There is a price to be paid for that stability: no outliers allowed. FICOs just too low? Then it's subprime, and relegated to the "unstable" suprime market. Balance too big? Then it's jumbo and relegated to the "unstable" jumbo market. Documentation too goofy? Then it's "Alt-A" and relegated to the "unstable" Alt-A market. And so on.
What underlies this plan to raise the conforming limits is, I think, just another variation on the old desire for a free lunch. Of course the GSEs exist--it says so right in their charters--to "stabilize" the mortgage market. They accomplish that by stabilizing only that segment of the market that can be stabilized. They do not possess any magic spoofy-dust they can sprinkle on bubbly jumbo markets that makes them manageable.
This is what Lockhart is saying: if you want the GSEs to "tame" the jumbo market, then you have to let them tame it. Meaning, you have to let them "commodify" these loans. (Make them "jumbo lite," as Brian says.)
The trouble you run into here is that, absent a bubble market, jumbos are "boutique" business, not commodity business. The only reason we care right now about jumbo market liquidity and pricing is because there is (apparently) a "commodity jumbo" market in disarray. Well, ding dong. It's in disarray because it's a contradiction in terms. What's an "average above average loan" when it's at home?
The answer seems to be that a "jumbo jumbo" is one that the borrower can actually afford, and an "average jumbo" is one the borrower can't, actually, afford without some subsidy from non-jumbo borrowers.
Is anyone else old enough to remember the old old Saturday Night Live skit with the CHEESEBURGER-PEPSI-CHIPS! restaurant? That's what this reminds me of.
god, you guys are no help at all. hey! let's make obscure old people references and then ignore bacon dreamz! i'm going to play with my new beach-ball. harumph.
Thanks for your explanation to my question. You're right that I wasn't thinking about that risk.
Let me follow up with how have limit increases been priced in the past. If I recall correctly, the last conforming increase capped loans at $417,000 from $366,000. Was there additional interest rate risk then? If so, how was that passed on to the consumer?
I know the limit being proposed now is some 200k higher than the existing limit, but there should be some lessons from the past that can be applied today.
It is a classic liquidity trap. The market b-slapped Bernanke into place in less then 24 hours. The smart money is gone, as soon as the few greedy nimrods left get fleeced there will be no money to be had at all.
Hopefully the system is forced to reset before any of these idiotic entitlement schemes for ho'moaners go into effect.
Why do we need to raise loan limits to $730K from $308K in 2003 more than 100% in 5 years if inflation has been held in check at 2%/yr?
Somehow this doesn't seem to reconcile. Housing is the single biggest expense for US consumers. I wonder if this raises questions about our government's inflation readings.
funny, after reading 100 of the comments and not seeing the question i wanted to ask, i jumped to the bottom of all 250+ comments to ask it - and lo and behold - you just did -
so tanta, when the conforming limit was increased to $417k, was there an concomitant increase in rate/risk then as well? if i remember spreads had been collapsing no?
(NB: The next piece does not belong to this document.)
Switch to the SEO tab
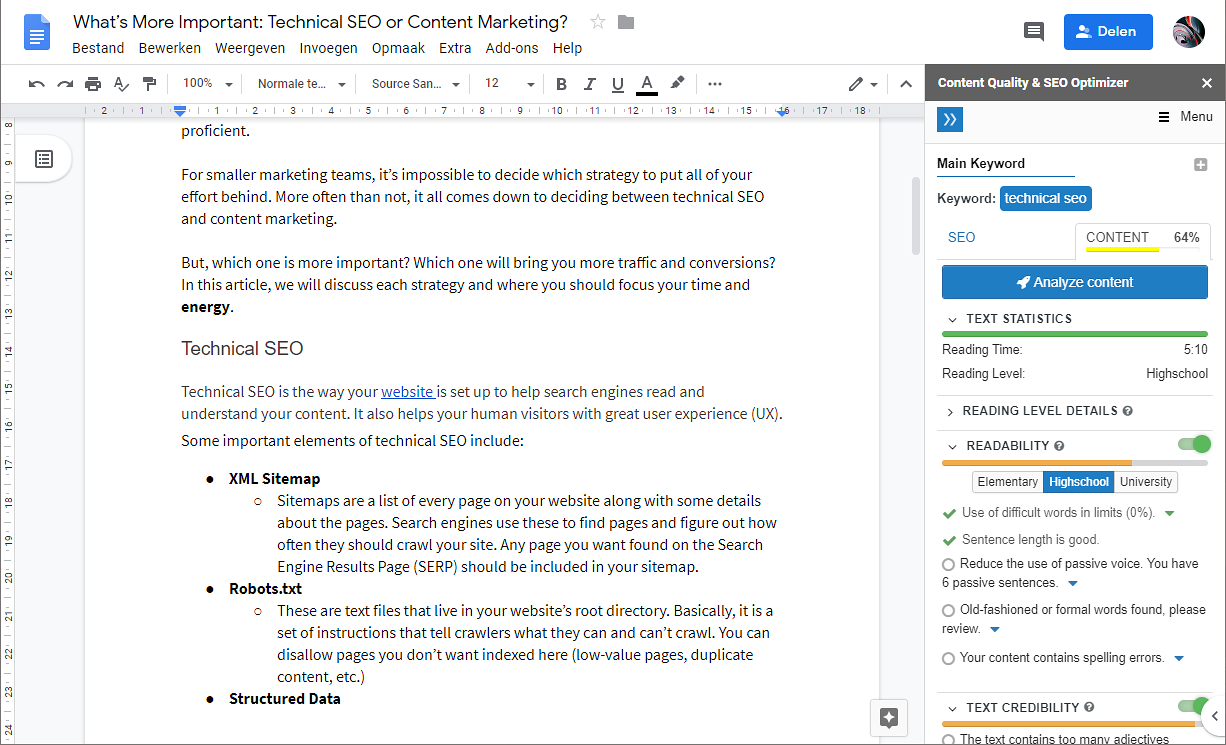The width and height of the screenshot is (1226, 745). 961,238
Let me follow up with how have limit increases been priced in the past. If I recall correctly, the last conforming increase capped loans at $417,000 from $366,000. Was there additional interest rate risk then? If so, how was that passed on to the consumer?
Well, you know, the increase you're talking about was 2005. That was rather unusual, historically speaking. Here's the historical table:
Remember that the formula that changes these limits is basically just applying the annual change in national average home prices. So the average price goes up, the conforming limit goes up.
The reason it hasn't increased for this year is that the average went down (but there is no explicit provision in the law to reduce the limit, only to increase it).
That is why it does, actually, take Congressional action to raise the limit above the formula results. Because the provision for using that formula is a matter of federal statute.
By definition the current proposal is to increase the limit well over the national average sales price, not to "keep up" with it. As it is, the $417K limit is now rather higher than it "should be." As prices drop it would eventually get more out of whack even if you left it at $417K. Upping it to $700K in one swell foop has enormous impacts.
so tanta, when the conforming limit was increased to $417k, was there an concomitant increase in rate/risk then as well? if i remember spreads had been collapsing no?
Again, to clarify: prepayment behavior changes with the rate cycle. Obviously. Take a homogeneous pool of loans, project out a rate cycle (up or down), get a prepayment prediction, price it.
Take a non-homogeneous pool of loans, project out a rate cycle, get a whacky prepayment prediction.
There is nothing magic about the level of the conforming limit as long as it is based on this "averaging" thingy. When rates drop by very large increments, everybody refis.
When rates drop by smaller increments, the bigger loans refi. The smaller loans will frequently just sit there, because a .125 drop in the rate doesn't generate enough dollars per month to matter on the smaller loans. And yes, the question of how meaningful those dollars are is a matter of incomes and inflation and so on. And the conforming limit is just supposed to be keeping up with inflation, more or less (home price inflation, not general inflation, but sans bubble the two aren't supposed to be that out of alignment).
We've had lots of questioning of why these special accommodations should be made for California when the flyover states aren't affected by this mess...
Just reminding everyone that CA makes up something like 17% of the country's GDP and if there is a meltdown here it's going to cause the deepest recession, if not depression, we've seen in our lifetimes.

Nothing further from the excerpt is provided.